───── Reading text ─────

Platform-based Design

2009- 2010 (1st semester) mica2dot

Code : 5KK70
Credits: 5 ECTS
Lecturers : Prof. dr. Henk Corporaal, Dr. Bart Mesman
Tel. : +31-40-247 5195 / 3653 (secr.) 5462 (office)
Email: B.Mesman at tue.nl; H.Corporaal at tue.nl
Project assistance: Yifan He (Y.He at tue.nl), Dongrui She (D.She at tue.nl), and Akash Kumar (A.Kumar at tue.nl)

News

18 Jan: added final slides: the architecture modeling slides
4 Jan: all DMM lecture slides are now online
21 Dec: the 3rd lab assignment has been added
7 Dec: added slides on SDRAM and predictable and composable memory control
20 Nov: added NOC slides for coming Monday
Note: GPU lab deadline is Monday Dec 14
16 Nov: 2nd lab assignment on GPUs online (see assignment 2a)
13 Nov: Added slides for MPSoC, Loop transformations and GPUs
Check the adapted schedule for 2009
Note: Material and links will be updated/added during the course
6 Sept 2009: First lecture slides been added

Description

When looking at future embedded systems and their design, especially (but not exclusively) in the multi-media domain, we observe several problems:

high performace (10 GOPS and beyond) has to be combined with low power (many systems are mobile);
time-to-market (to get your design done) constantly reduces;
most embedded processing systems have to be extremely low cost;
the applications show more dynamic behavior (resulting in greatly varying quality and performance requirements);
more and more the implementer requires flexible and programmable solutions;
huge latencie gap between processors and memories; and
design productivity does not cope with the increasing design complexity.

In order to solve these problems we foresee the use of programmable multi-processor platforms, having an advanced memory hierarchy, this together with an advanced design trajectory. These platforms may contain different processors, ranging from general purpose processors, to processors which are highly tuned for a specific application or application domain. This course treats several processor architectures, shows how to program and generate (compile) code for them, and compares their efficiency in terms of cost, power and performance. Furthermore the tuning of processor architectures is treated.

Several advanced Multi-Processor Platforms, combining discussed processors, are treated. A set of lab exercises complements the course.

Purpose:
This course aims at getting an understanding of the processor architectures which will be used in future multi-processor platforms, including their memory hierarchy, especially for the embedded domain. Treated processors range from general purpose to highly optimized ones. Tradeoffs will be made between performance, flexibility, programmability, energy consumption and cost. It will be shown how to tune processors in various ways.

Furthermore this course looks into the required design trajectory, concentrating on code generation, scheduling, and on efficient data management (exploiting the advanced memory hierarchy) for high performance and low power. The student will learn how to apply a methodology for a step-wise (source code) transformation and mapping trajectory, going from an initial specification to an efficient and highly tuned implementation on a particular platform. The final implementation can be an order of magnitude more efficient in terms of cost, power, and performance.

───── Dataset ─────

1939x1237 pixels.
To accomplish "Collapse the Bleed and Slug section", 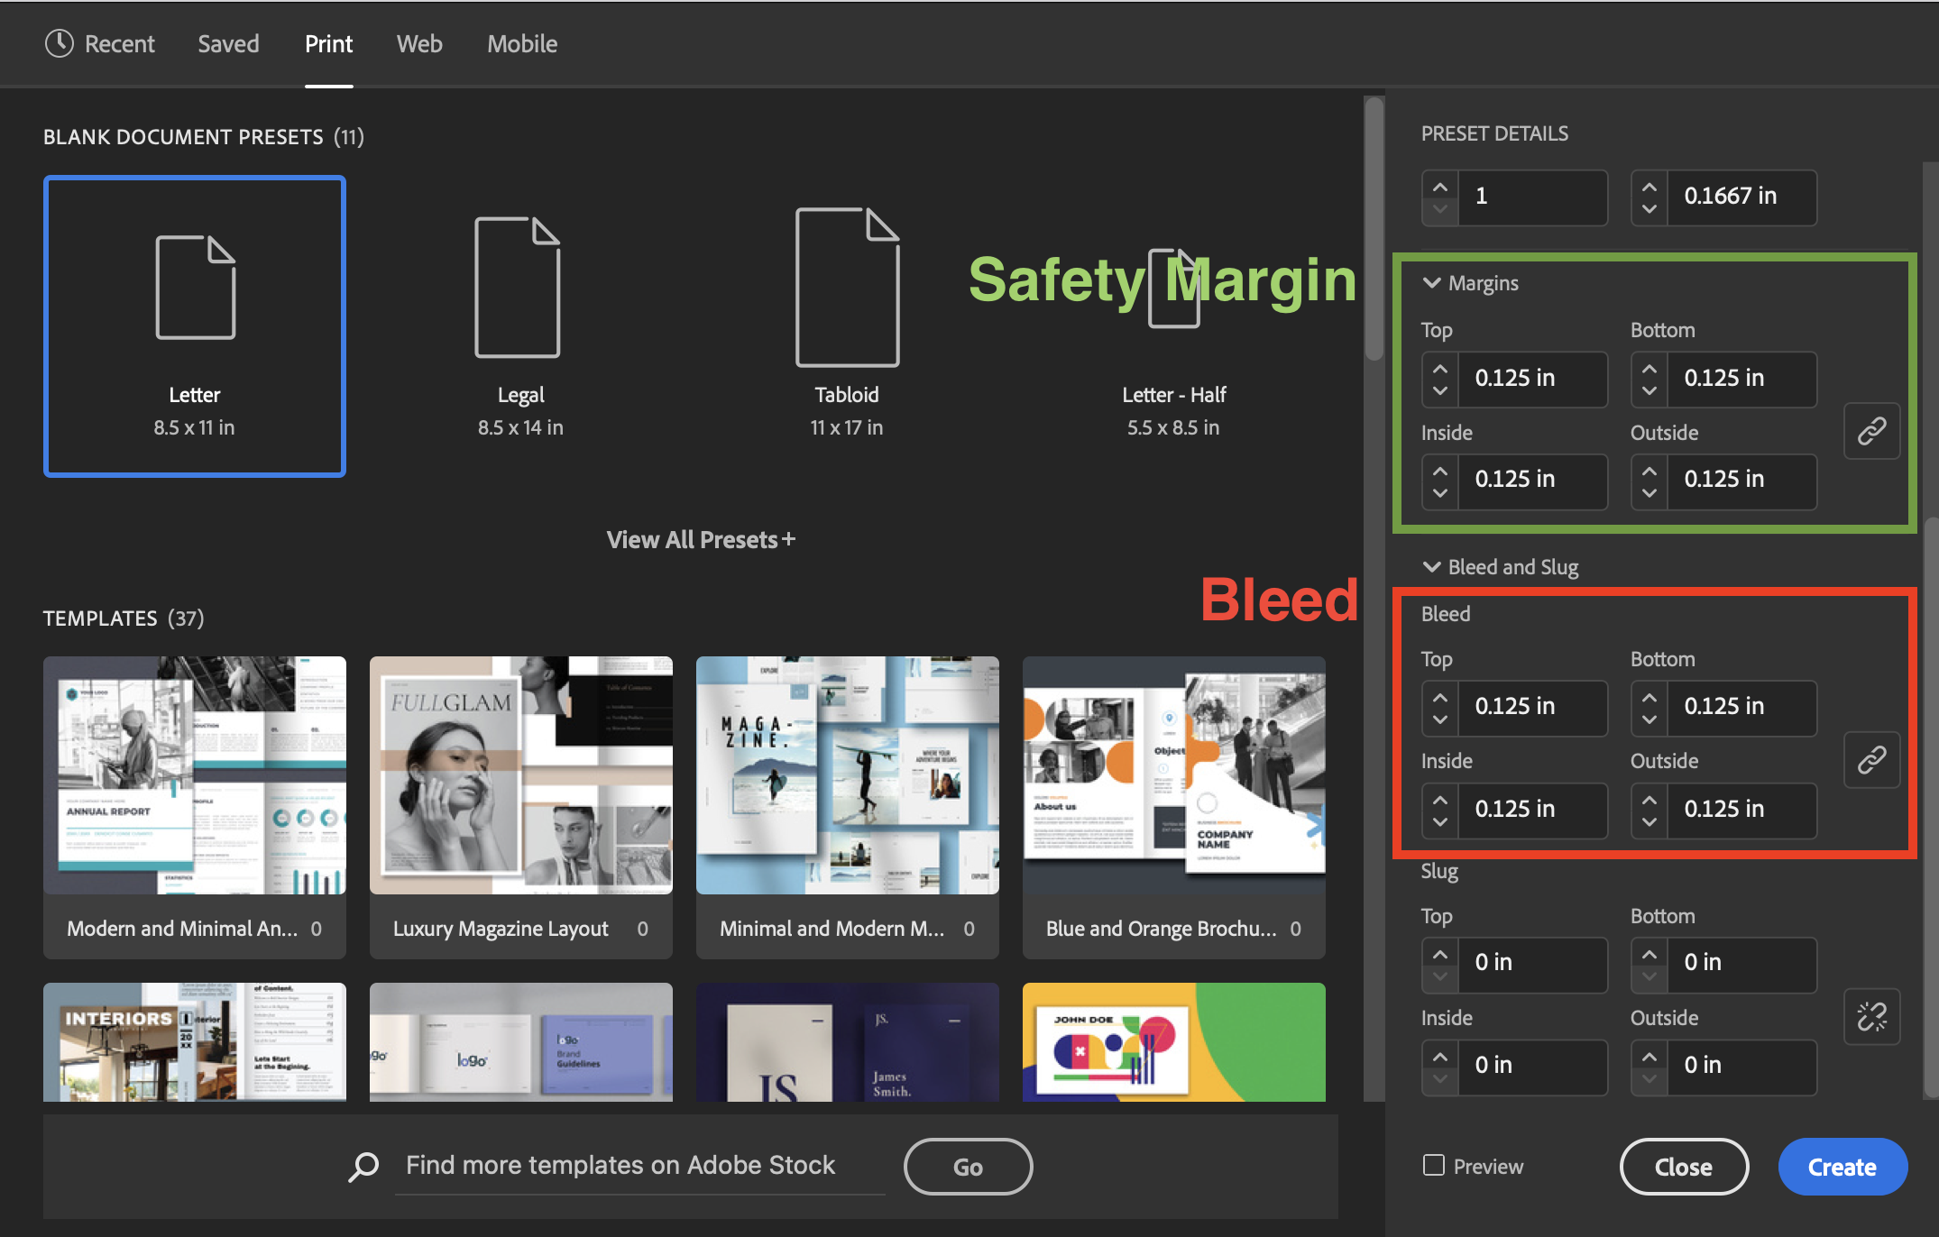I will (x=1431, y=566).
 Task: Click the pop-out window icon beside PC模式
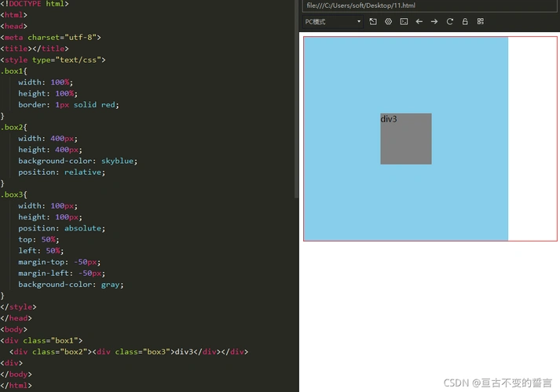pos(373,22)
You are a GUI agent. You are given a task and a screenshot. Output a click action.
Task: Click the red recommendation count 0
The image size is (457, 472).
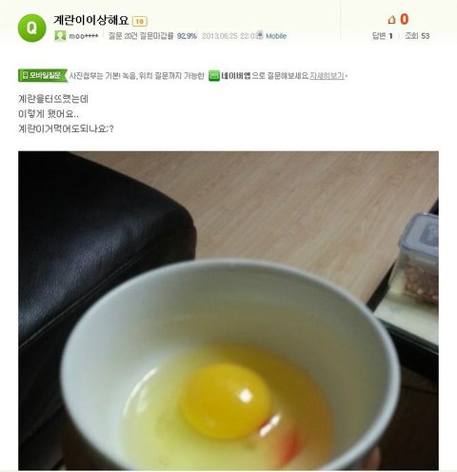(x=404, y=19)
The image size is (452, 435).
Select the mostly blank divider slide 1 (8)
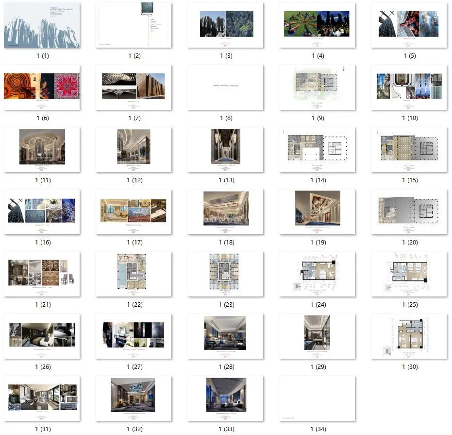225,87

─────
───── Dataset ─────

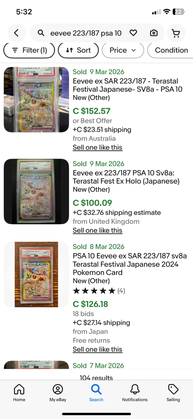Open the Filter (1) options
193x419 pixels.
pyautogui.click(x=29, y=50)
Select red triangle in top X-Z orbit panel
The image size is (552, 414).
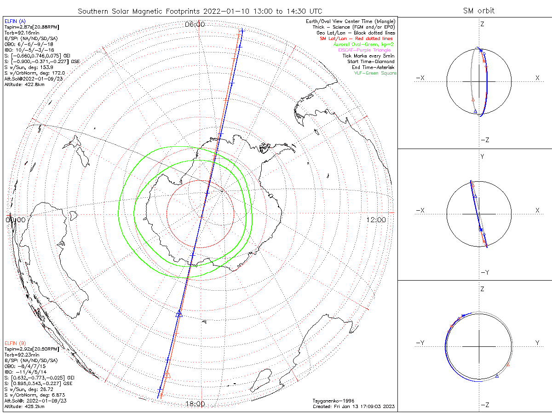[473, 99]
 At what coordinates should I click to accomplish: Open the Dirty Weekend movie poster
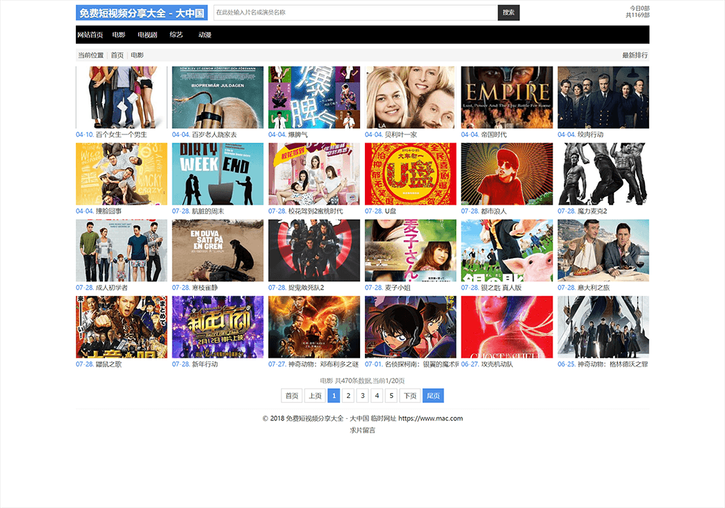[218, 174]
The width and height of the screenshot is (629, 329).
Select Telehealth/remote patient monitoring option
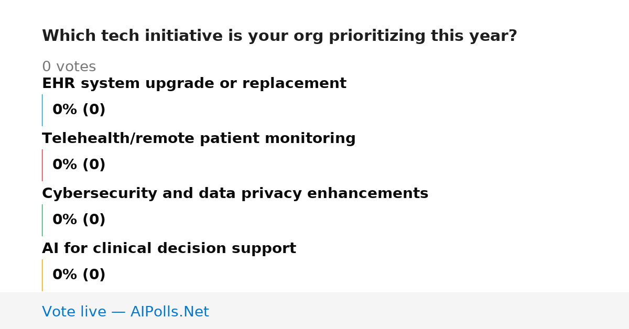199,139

─────
───── Dataset ─────

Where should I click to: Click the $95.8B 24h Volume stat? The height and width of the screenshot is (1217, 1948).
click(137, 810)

─────

_To-do list_.
• 1. Can you reproduce the records from the line holding "Where should I" through the line holding "click(137, 810)", both lines included?
• 2. How would you carry the platform-based design course page on past its final sentence?
The course page and the records are unrelated to each other.

_Written responses_.
• 1.
Where should I click to: Click the $95.8B 24h Volume stat? The height and width of the screenshot is (1217, 1948).
click(137, 810)

• 2.
Topics:

In this course we treat different processor architectures: DSP (digital signal processors), VLIWs (very long instruction word, including Transport Triggered Architectures), ASIPs (application specific processors), and highly tuned, weakly programmable processors. In all cases it is shown how to program these architectures. Code generation techniques, especially for VLIWs, are treated, including methods to optimize code at source or assembly level. Furthermore the design of advanced data and instruction memory hierarchies will be detailed. A methodology is discussed for the efficient use of the data memory hierarchy.
Most of the topics will be supplemented by hands-on exercises.
For more information on course and lecture schedule see: course description

Handouts

The lecture slides will be made available during the course; see also below.
Papers and other reading material

Learn Chapter 2 on Computer Architecture Trends
From "Microprocessor Architectures, from VLIW to TTA" by Henk Corporaal, publisher John Wiley, 1998.
Related to Data Memory Management:

A paper about data reuse. Formalized methodology for data reuse exploration in hierarchical memory mapping.
J.Ph.Diguet e.a.
Code transformations. Code transformations for data transfer and storage exploration preprocessing multimedia processors.
Francky Catthoor, Nikil D. Dutt, Koen Danckaert and Sven Wuytack
IEEE Design and Test of Computers, May-June 2001
Data storage components. Random-access data storage components in customized architectures
Lode Nachtergaele, Francky Catthoor and Chidamber Kulkarni
IEEE Design and Test of Computers, May-June 2001
Data optimizations. Data memory organization and optimizations in Application Specific systems
P.R. Panda e.a.
IEEE Design and Test of Computers, May-June 2001

Slides (per topic; see also the course description)

Slides as far as available (will be updated regularly during the course).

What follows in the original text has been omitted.